**Data:**
+ + +

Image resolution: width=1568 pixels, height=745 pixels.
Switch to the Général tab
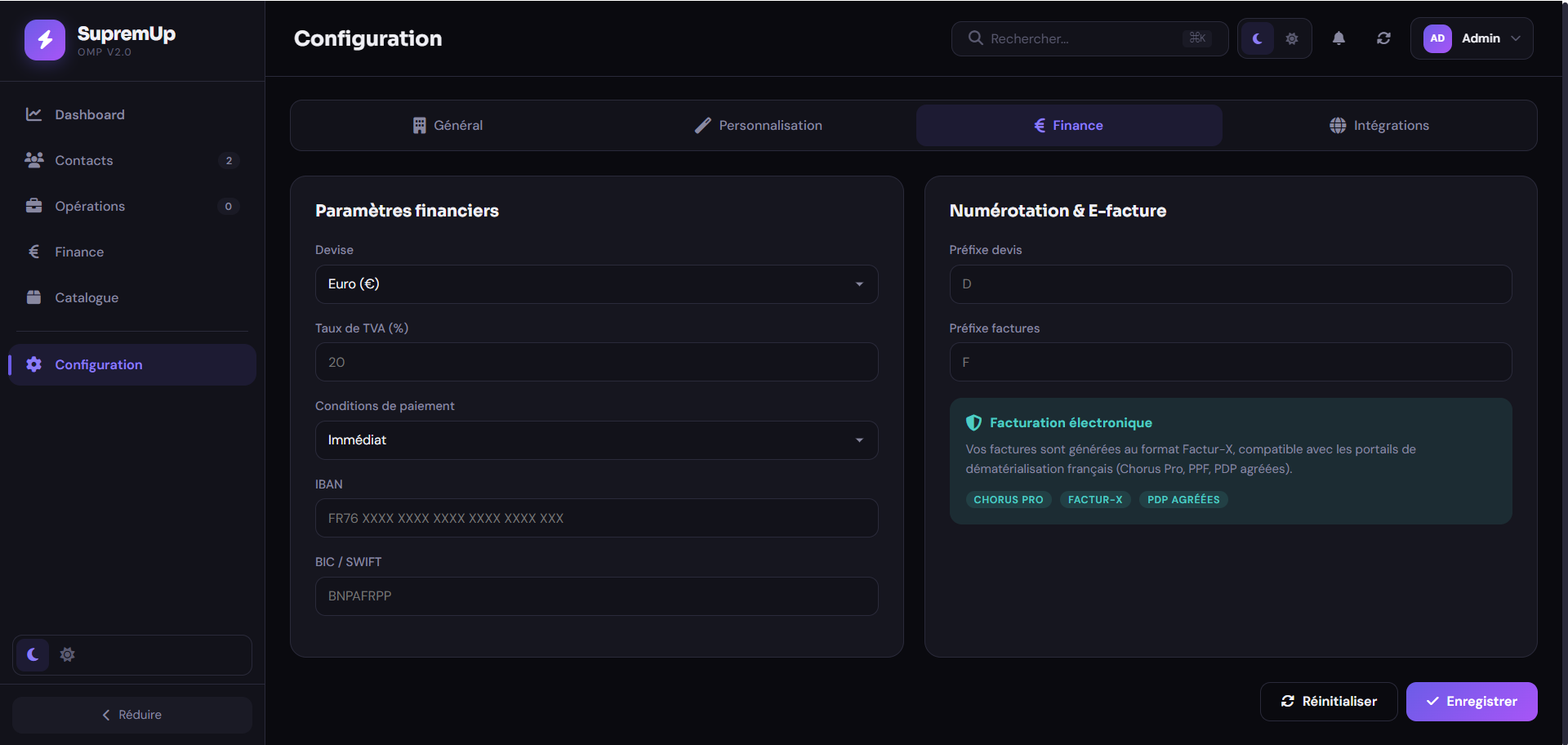tap(446, 125)
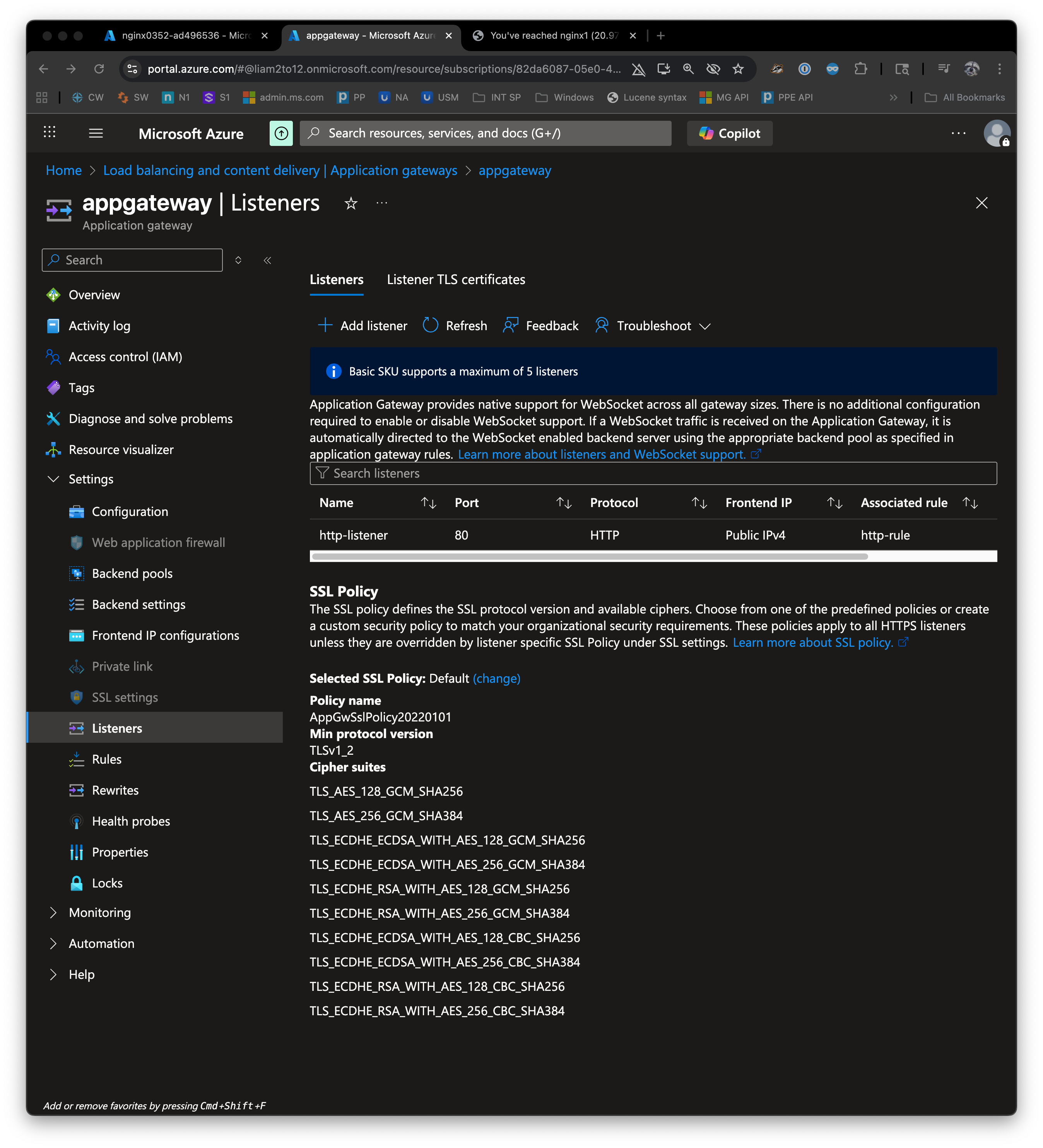Collapse the Settings section
The width and height of the screenshot is (1043, 1148).
click(x=53, y=479)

+ + +

Return all records verbatim and drop the pictures.

Image resolution: width=1568 pixels, height=745 pixels.
Switch to the Général tab
tap(446, 125)
Collapse the Settings section
The width and height of the screenshot is (1043, 1148).
click(x=53, y=479)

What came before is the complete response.